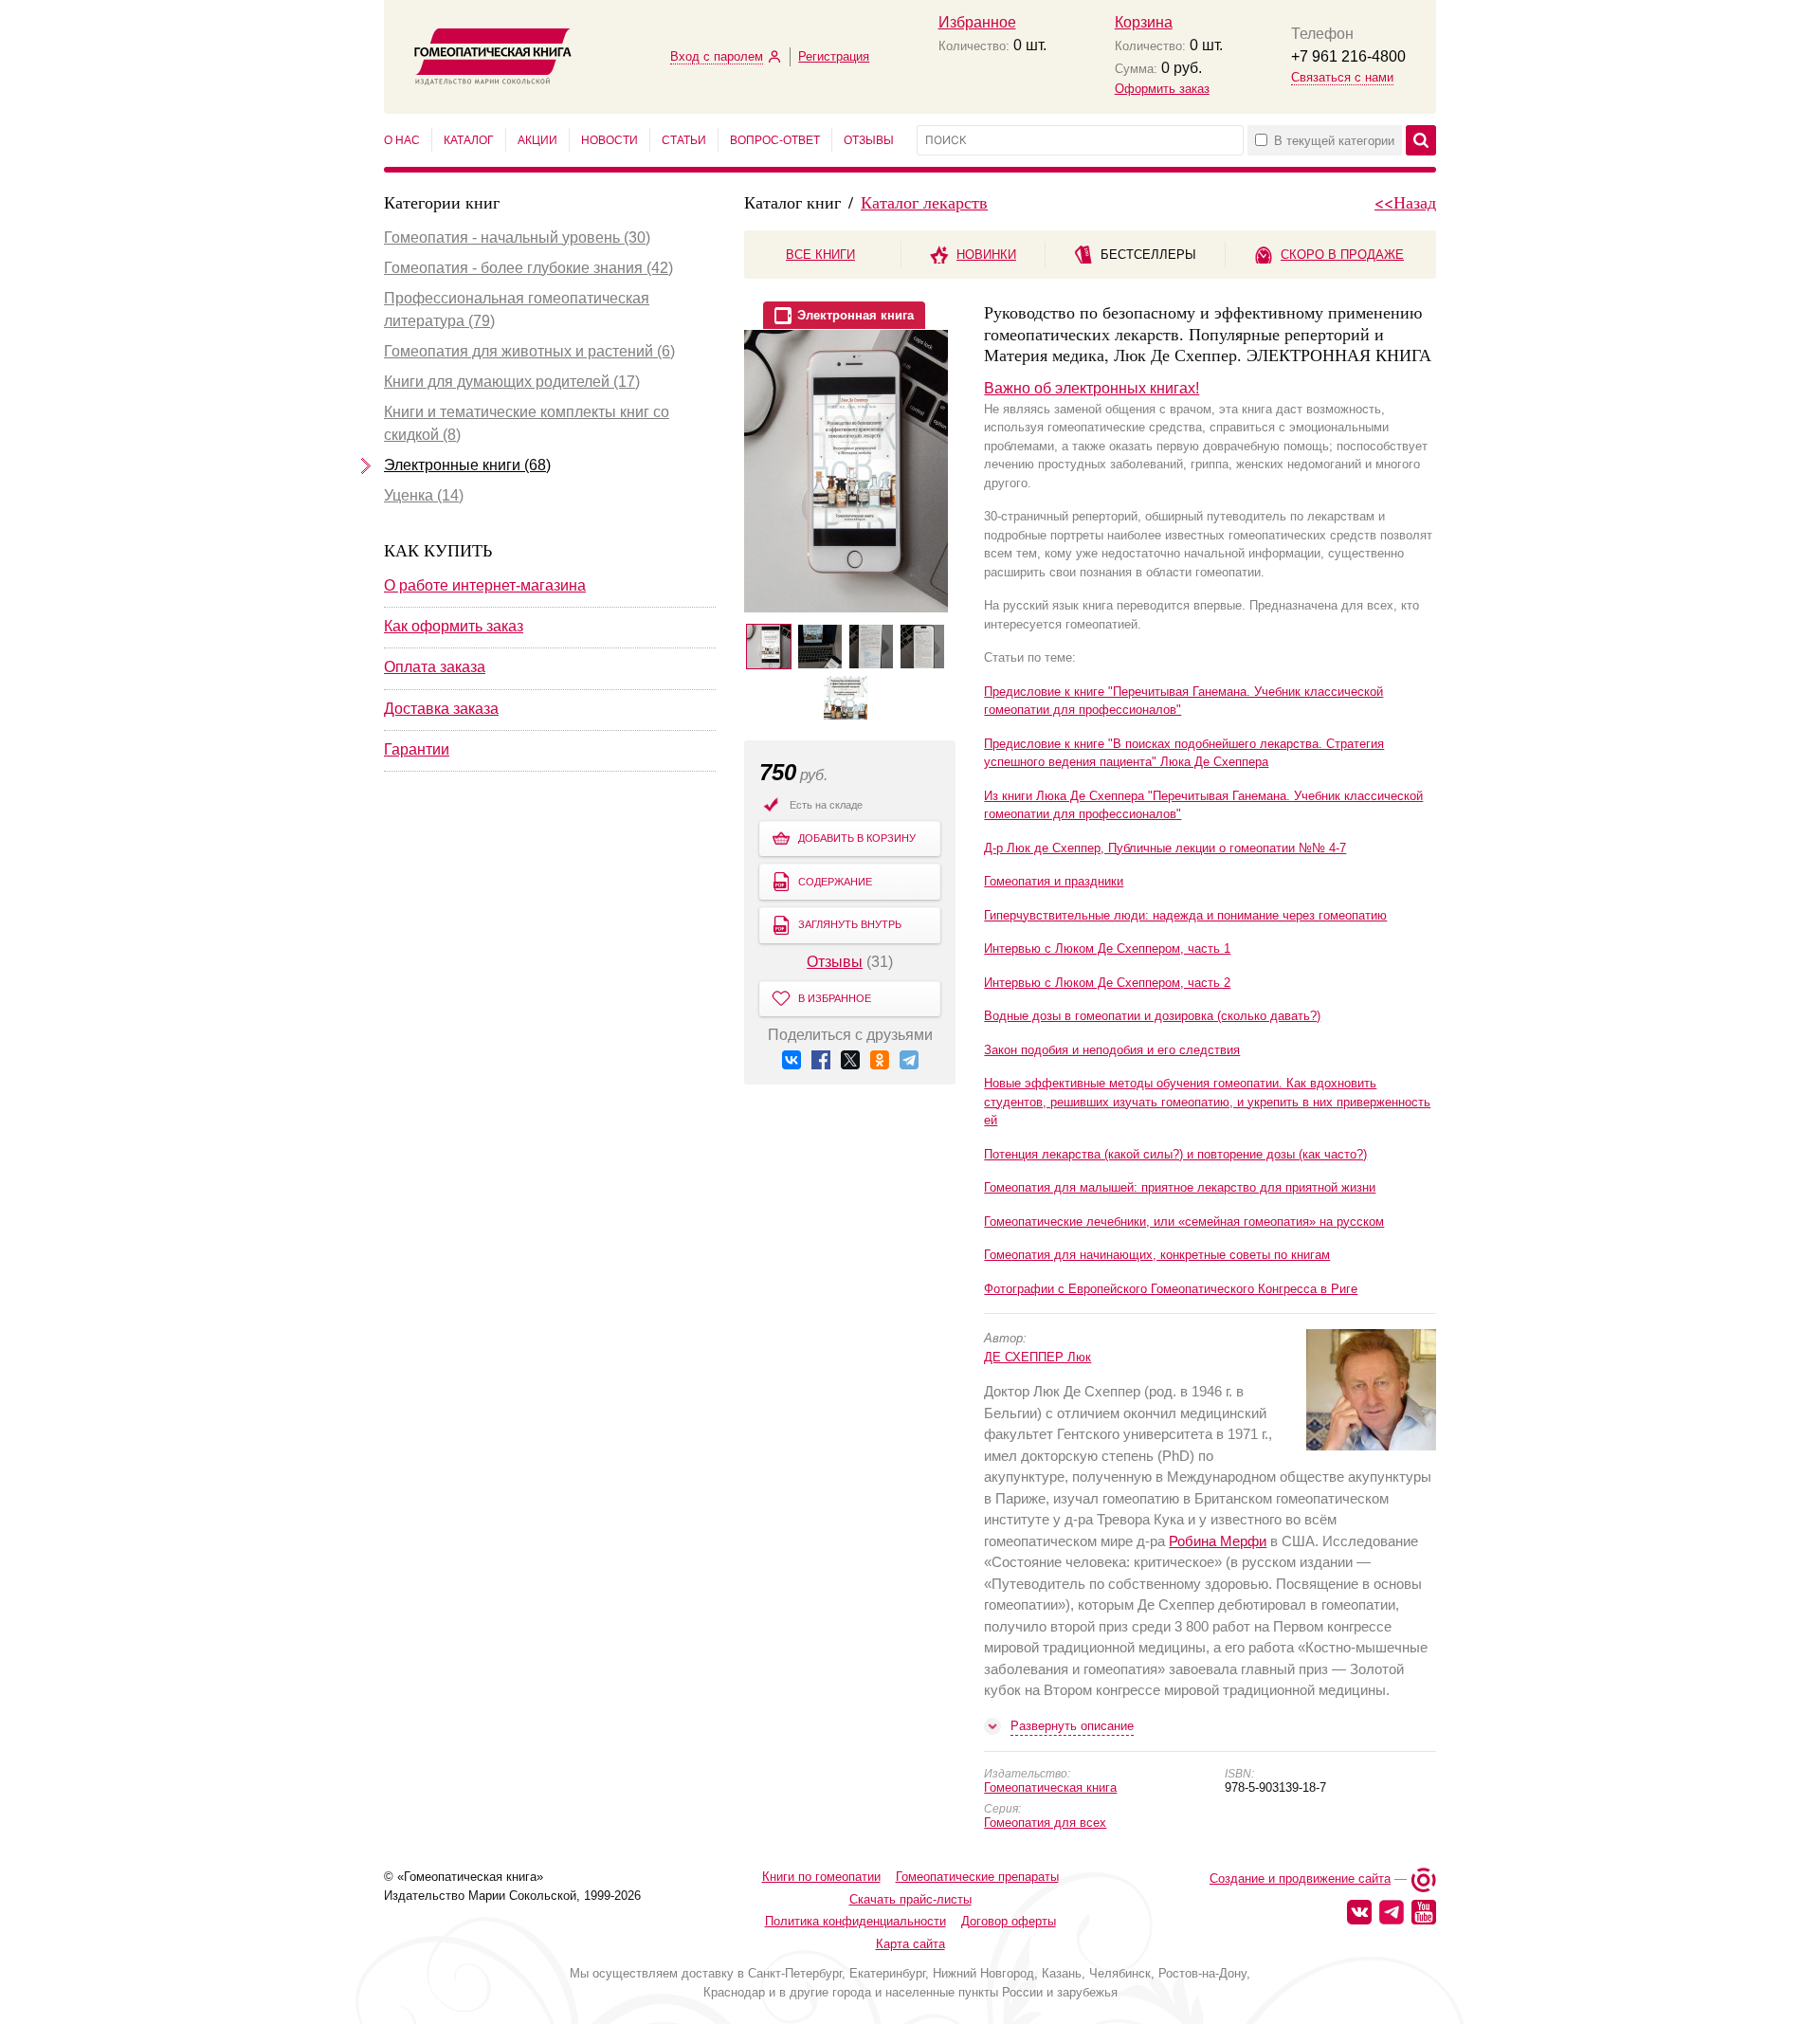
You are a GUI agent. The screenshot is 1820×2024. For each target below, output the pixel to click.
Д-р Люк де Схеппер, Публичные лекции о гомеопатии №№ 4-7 (1165, 848)
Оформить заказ (1162, 89)
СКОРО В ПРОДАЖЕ (1342, 254)
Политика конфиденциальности (855, 1921)
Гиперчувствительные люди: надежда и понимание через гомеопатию (1185, 915)
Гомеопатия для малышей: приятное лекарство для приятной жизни (1179, 1187)
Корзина (1144, 22)
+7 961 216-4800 (1348, 56)
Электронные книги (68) (467, 465)
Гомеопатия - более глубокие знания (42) (528, 268)
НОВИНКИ (986, 254)
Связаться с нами (1342, 77)
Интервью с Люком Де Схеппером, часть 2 (1107, 983)
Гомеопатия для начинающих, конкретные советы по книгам (1157, 1255)
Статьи (684, 140)
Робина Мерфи (1217, 1541)
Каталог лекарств (924, 202)
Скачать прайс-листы (910, 1899)
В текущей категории (1334, 141)
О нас (402, 140)
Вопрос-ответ (775, 140)
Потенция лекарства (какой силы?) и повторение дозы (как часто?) (1175, 1154)
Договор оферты (1008, 1921)
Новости (609, 140)
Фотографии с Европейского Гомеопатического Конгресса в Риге (1170, 1289)
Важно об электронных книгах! (1091, 388)
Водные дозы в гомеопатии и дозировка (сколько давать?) (1152, 1016)
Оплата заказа (434, 667)
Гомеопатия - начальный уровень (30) (517, 237)
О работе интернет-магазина (485, 585)
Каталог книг (792, 202)
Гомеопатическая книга (1050, 1787)
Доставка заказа (441, 709)
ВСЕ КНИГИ (820, 254)
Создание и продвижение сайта (1300, 1878)
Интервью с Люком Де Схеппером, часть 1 (1107, 948)
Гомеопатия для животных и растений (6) (529, 351)
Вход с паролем (716, 56)
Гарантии (416, 749)
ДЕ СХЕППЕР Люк (1037, 1357)
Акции (537, 140)
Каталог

□ □ □ □ □

● **TASK PROMPT**
Would you print, exactly as written, every line above from the one holding "Связаться с нами (1342, 77)" through the one holding "Важно об электронных книгах! (1091, 388)", with both included and no other lines?

● **EXERCISE RESPONSE**
Связаться с нами (1342, 77)
Интервью с Люком Де Схеппером, часть 2 (1107, 983)
Гомеопатия для начинающих, конкретные советы по книгам (1157, 1255)
Статьи (684, 140)
Робина Мерфи (1217, 1541)
Каталог лекарств (924, 202)
Скачать прайс-листы (910, 1899)
В текущей категории (1334, 141)
О нас (402, 140)
Вопрос-ответ (775, 140)
Потенция лекарства (какой силы?) и повторение дозы (как часто?) (1175, 1154)
Договор оферты (1008, 1921)
Новости (609, 140)
Фотографии с Европейского Гомеопатического Конгресса в Риге (1170, 1289)
Важно об электронных книгах! (1091, 388)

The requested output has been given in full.